Shoko Sakuma, diagnosticada com autismo, teve dificuldades em trabalhar com contabilidade, mas agora põe em prática seu pendor pelo desenho em um estúdio de animação no Japão.

Uma iniciativa inovadora busca dar formação profissional e confiança a pessoas com autismo, para as quais pode ser difícil se desenvolver no ambiente de trabalho japonês, frequentemente estressante e com longas jornadas.

“Era muito ruim com números, e essa foi a primeira coisa que me preocupou”, disse Sakuma na Shake Hands, em Quioto (oeste), onde trabalha desde o ano passado.

“Eu perdia coisas […] Coisas dos clientes que eram muito importantes”, explica à AFP esta mulher de 39 anos e voz suave.

Diagnosticada com transtorno de déficit de atenção e hiperatividade (TDAH) e trastorno do espectro autista (TEA), Sakuma diz que tinha problemas de concentração quando trabalhava com contabilidade e que desenvolveu transtorno bipolar. Às vezes, não conseguia sequer sair de casa.

Mas agora se sai muito bem trabalhando no estúdio de anime Shake Hands, onde passa os dias adicionando efeitos digitais a fotogramas de animação.

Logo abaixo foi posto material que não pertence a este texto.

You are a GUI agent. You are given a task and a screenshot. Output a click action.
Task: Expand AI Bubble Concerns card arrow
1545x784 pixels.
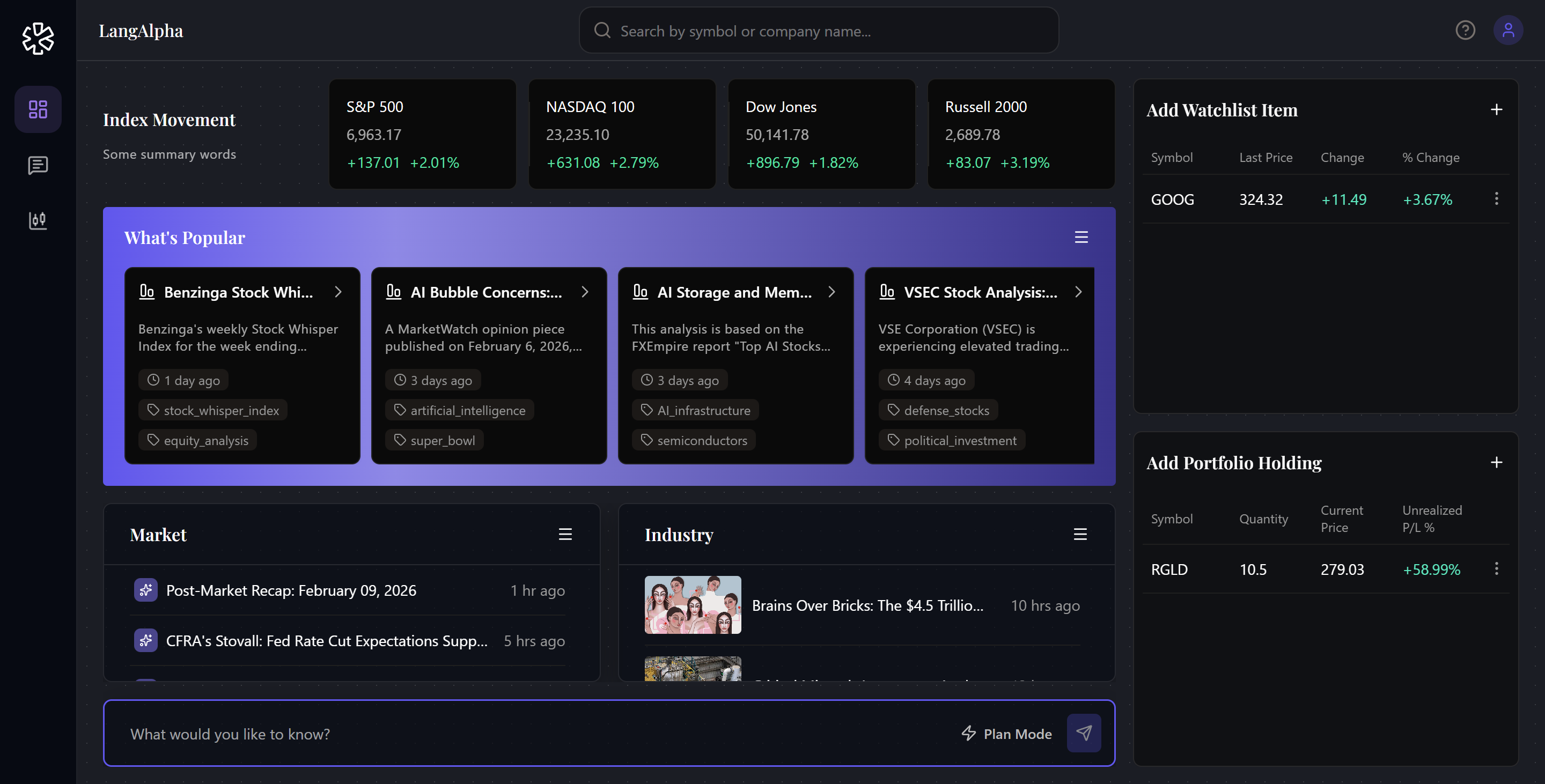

“Com a minha personalidade, não posso fazer outra coisa se não trabalho a fundo todos os detalhes”, explica à AFP.

“Aqui, os instrutores aceitam que seja assim e me ensinam com muita delicadeza. Eu me sinto confortável e me divirto”, acrescenta.

– Sensibilização –

No Japão, transtornos como o autismo eram considerados durante muito tempo uma questão de personalidade, mas os estudos científicos contribuíram para sensibilizar a opinião pública e mudar as políticas públicas.

Em 2004, o país aprovou uma lei que reconhece os transtornos como o TEA, o TDAH e as dificuldades de aprendizado, e impõe às escolas apoiar as crianças que precisam de cuidados especiais.

Também ampliou as competências dos chamados centros de “tipo B”, locais de trabalho que antes se centravam apenas em pessoas com condições como a síndrome de Down. Atualmente há 16 mil centros.

Lançado no ano passado, o Shake Hands se especializa em animações, uma indústria que, com o Estúdio Ghibli, é um grande sucesso no Japão.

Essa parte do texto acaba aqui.